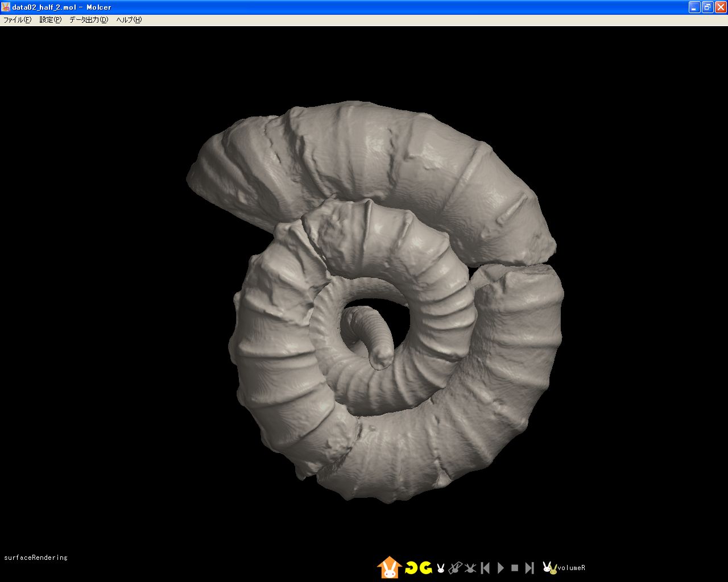Click the Molcer icon in title bar

pos(6,7)
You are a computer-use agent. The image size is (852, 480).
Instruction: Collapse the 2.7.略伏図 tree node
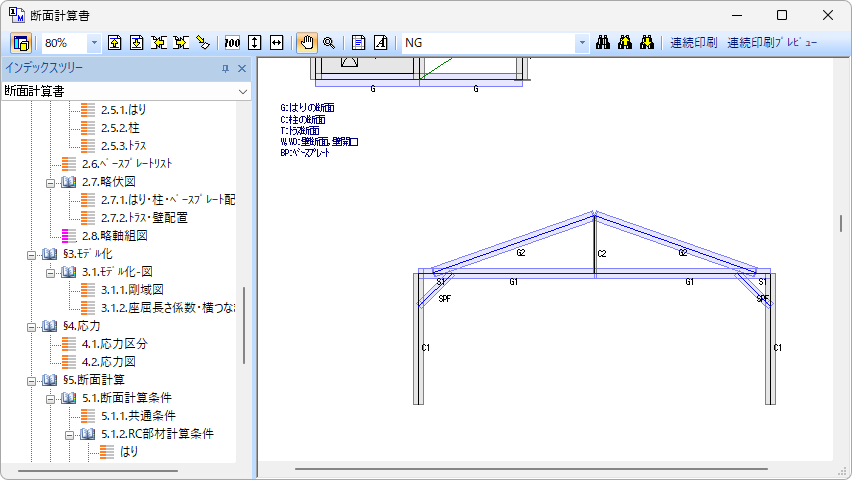[x=50, y=182]
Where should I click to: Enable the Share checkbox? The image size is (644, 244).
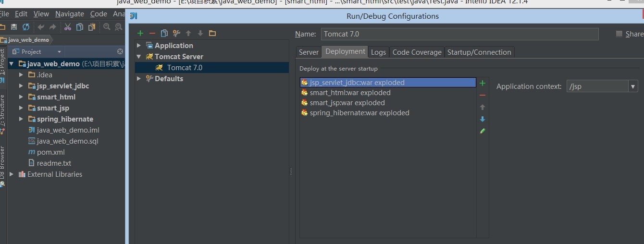[619, 34]
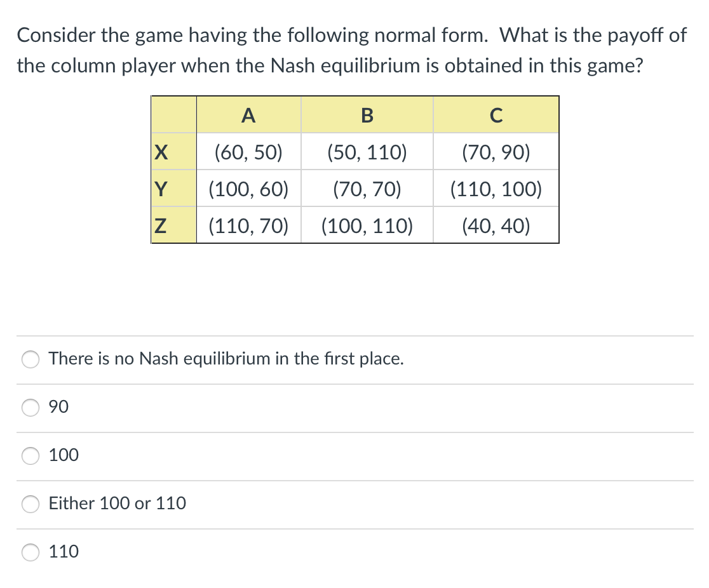Click the column header cell labeled B
Viewport: 709px width, 588px height.
(367, 115)
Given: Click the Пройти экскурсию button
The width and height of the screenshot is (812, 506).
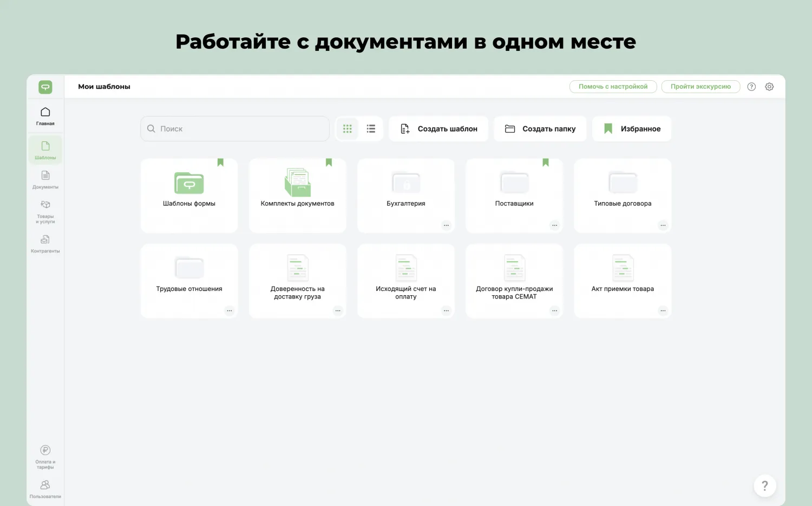Looking at the screenshot, I should pyautogui.click(x=700, y=87).
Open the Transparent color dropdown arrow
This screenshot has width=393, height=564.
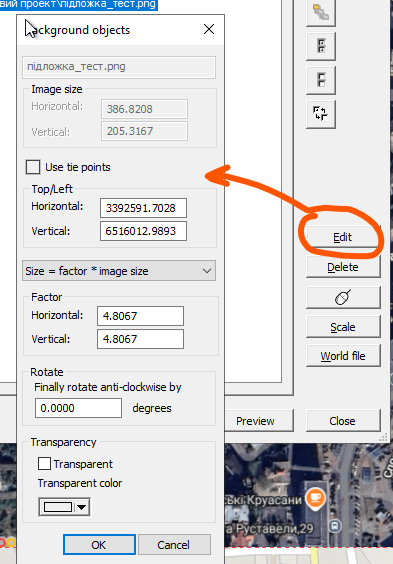[82, 507]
● ● ● ● ●
» What you need to do:
In the entries above, find the line containing "You are a computer-use". Transcribe it and every later line to the end, exactly, and leave out the pictures.

» Problem solution:
You are a computer-use agent. The image size is (852, 480).
Instruction: Collapse the 2.7.略伏図 tree node
[x=50, y=182]
Where should I click to: Enable the Share checkbox? The image size is (644, 244).
[619, 34]
Click the column header cell labeled B
Viewport: 709px width, 588px height.
(367, 115)
Given: Click the Пройти экскурсию button
The width and height of the screenshot is (812, 506).
Looking at the screenshot, I should pyautogui.click(x=700, y=87).
Open the Transparent color dropdown arrow
This screenshot has width=393, height=564.
[82, 507]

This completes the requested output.